START Information
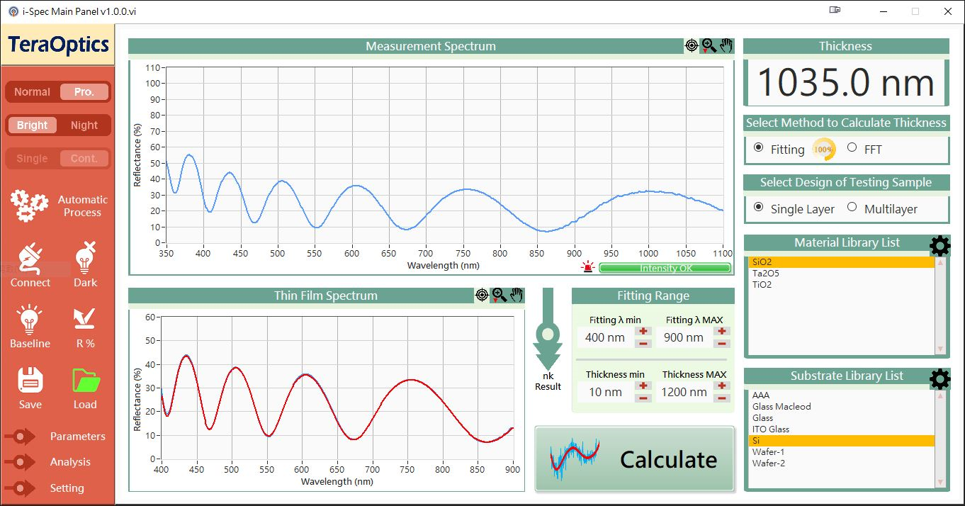This screenshot has height=506, width=965.
Task: Click the Thickness min value field
Action: click(604, 392)
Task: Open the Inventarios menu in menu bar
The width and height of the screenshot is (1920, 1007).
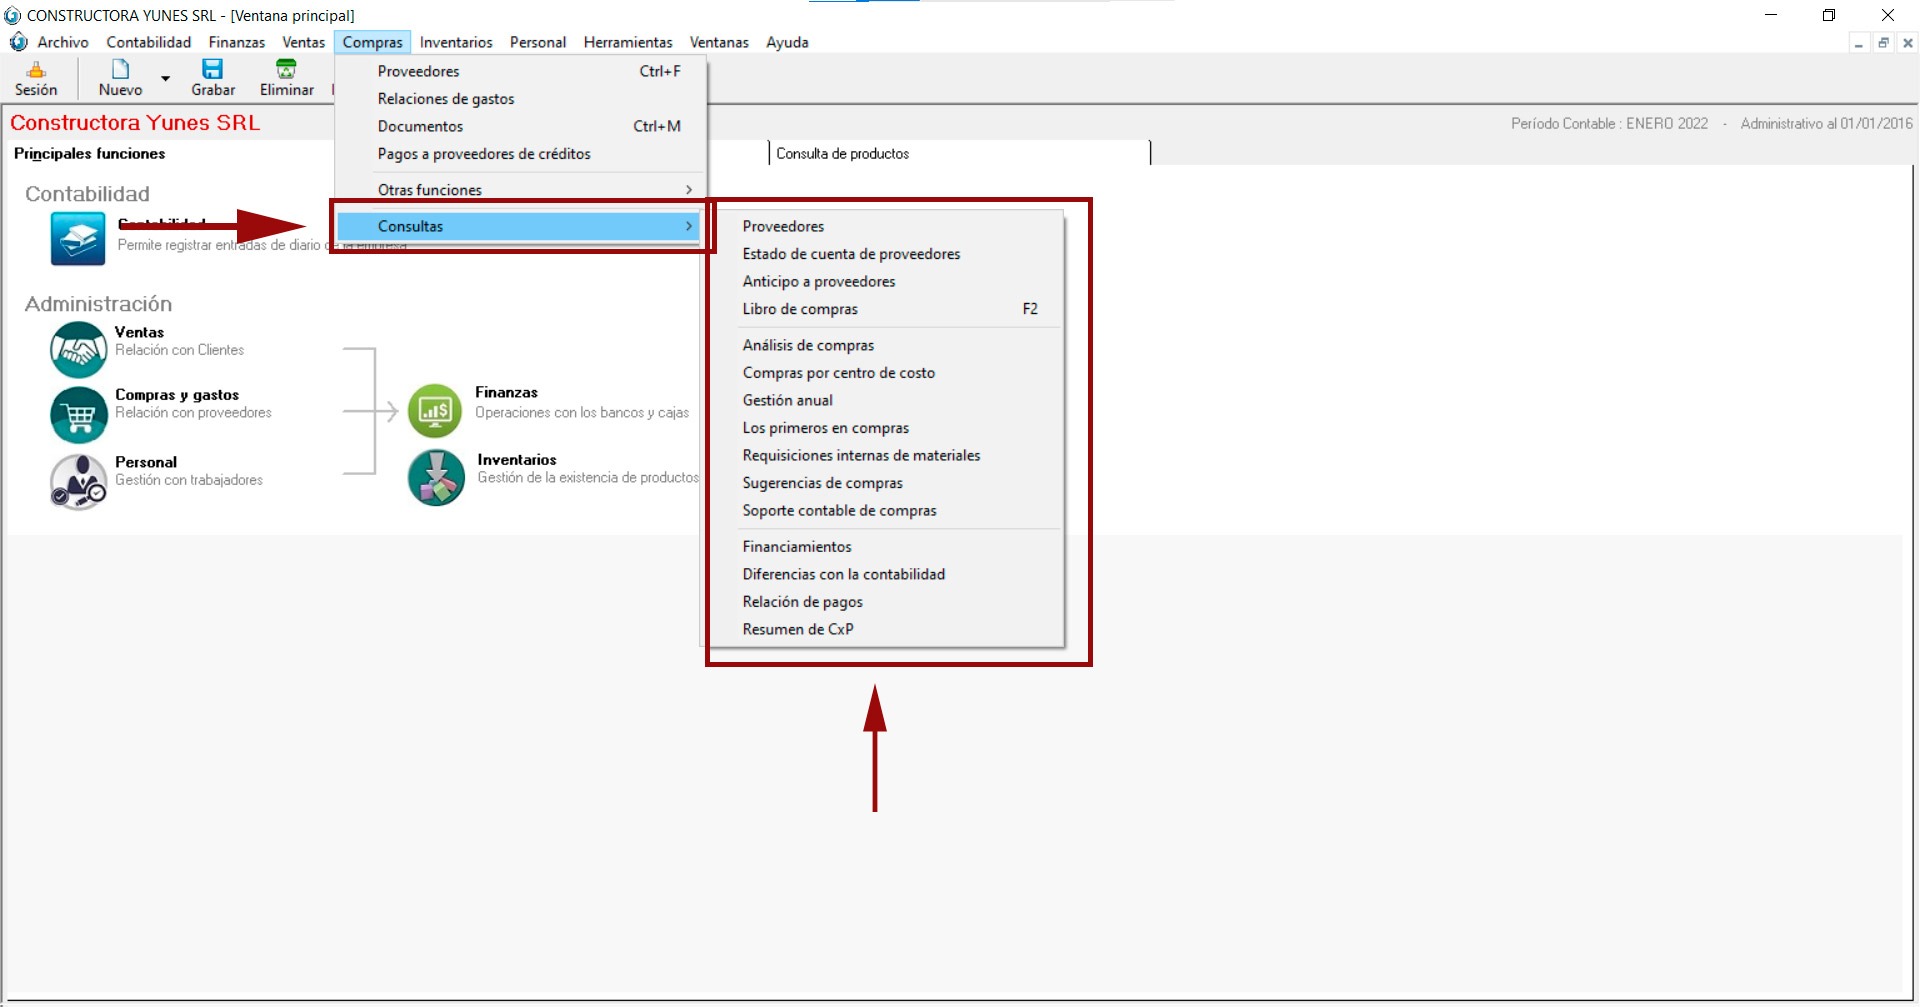Action: [x=456, y=42]
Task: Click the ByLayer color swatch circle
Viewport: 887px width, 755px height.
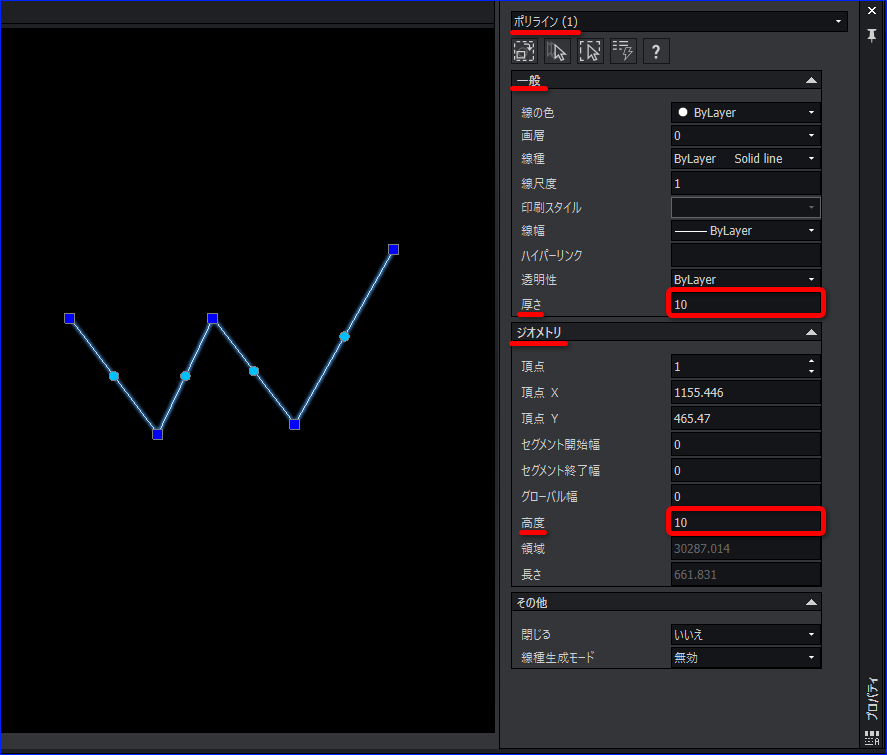Action: [x=685, y=112]
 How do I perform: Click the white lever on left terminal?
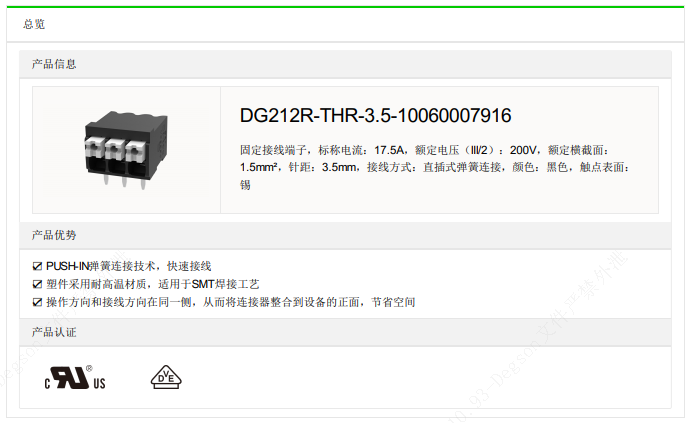[94, 148]
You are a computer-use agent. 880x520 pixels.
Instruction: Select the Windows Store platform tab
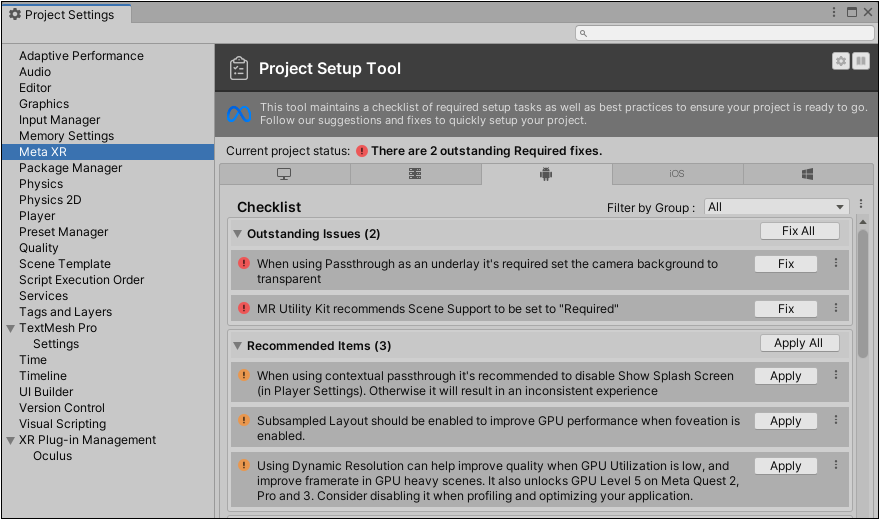(x=808, y=174)
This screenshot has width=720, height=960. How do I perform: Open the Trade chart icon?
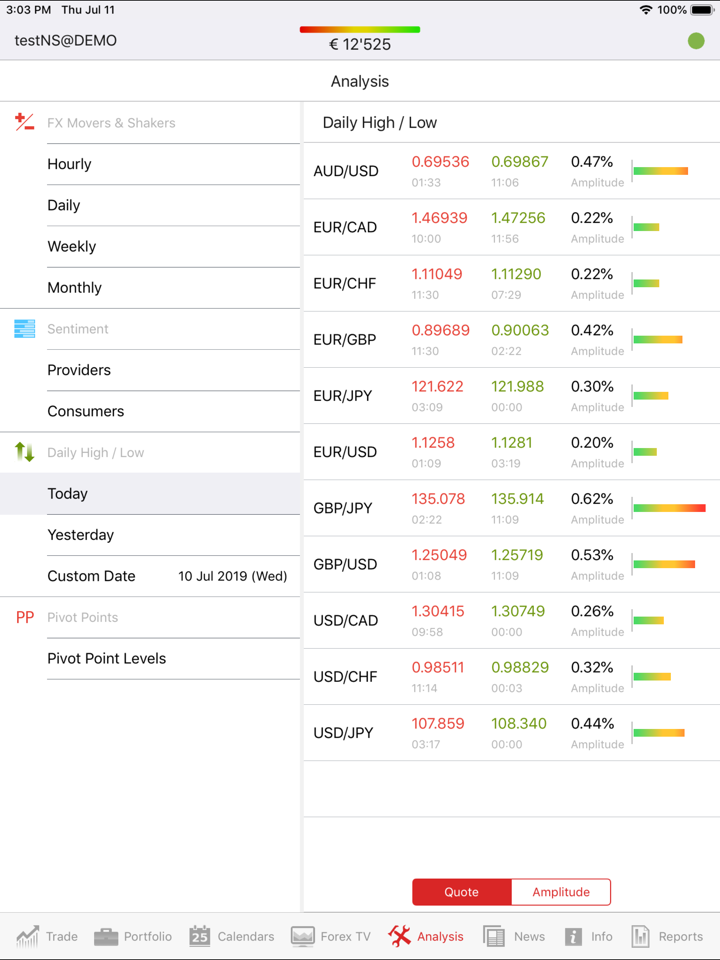point(28,936)
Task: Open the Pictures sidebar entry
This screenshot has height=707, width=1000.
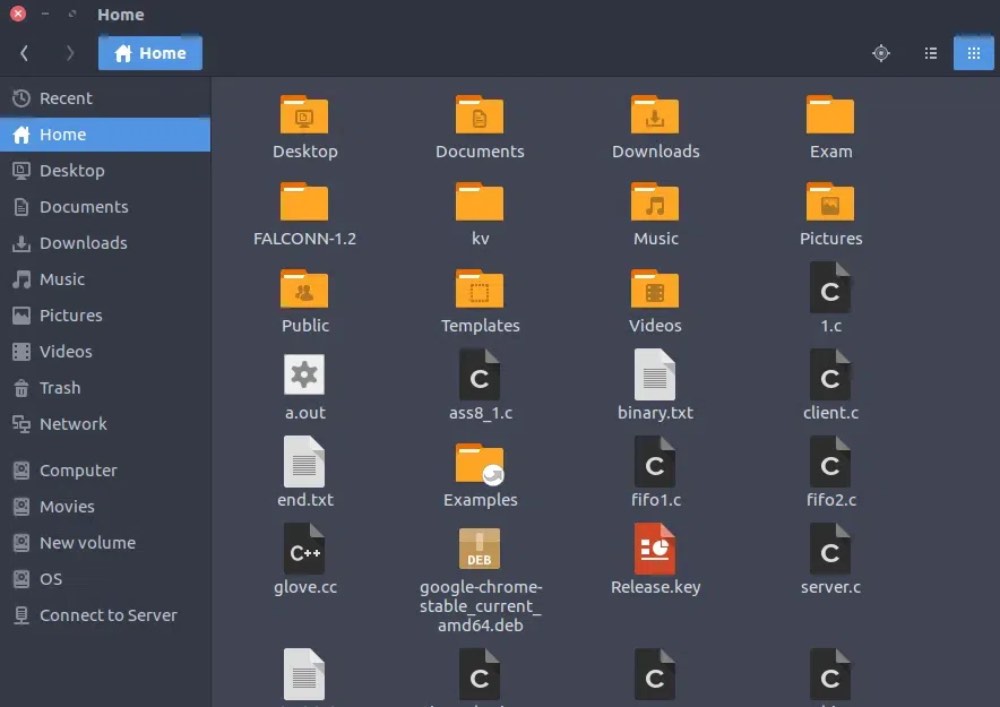Action: [71, 315]
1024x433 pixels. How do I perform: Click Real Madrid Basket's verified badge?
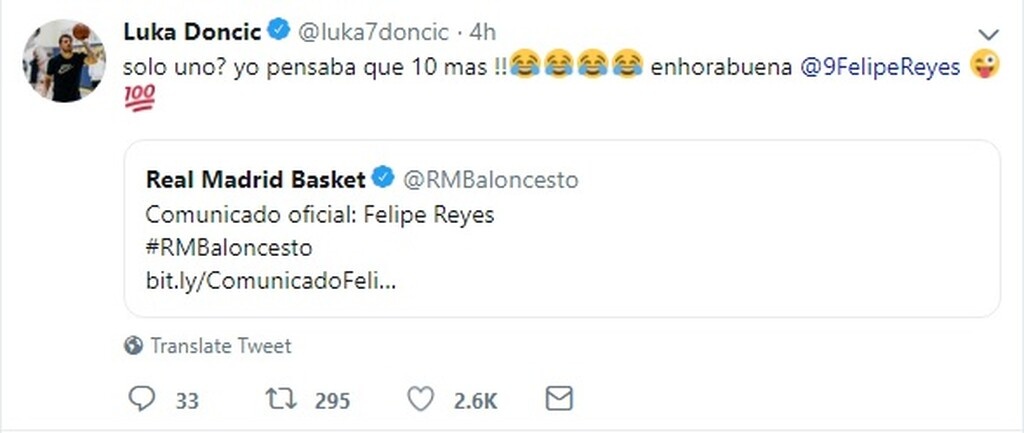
END Information
Required work →
Identify the lines in the entries that hold "pixels" and return each one.

Written reply →
You are a computer-use agent. 880x520 pixels.
1024x433 pixels. How do I perform: Click Real Madrid Basket's verified badge?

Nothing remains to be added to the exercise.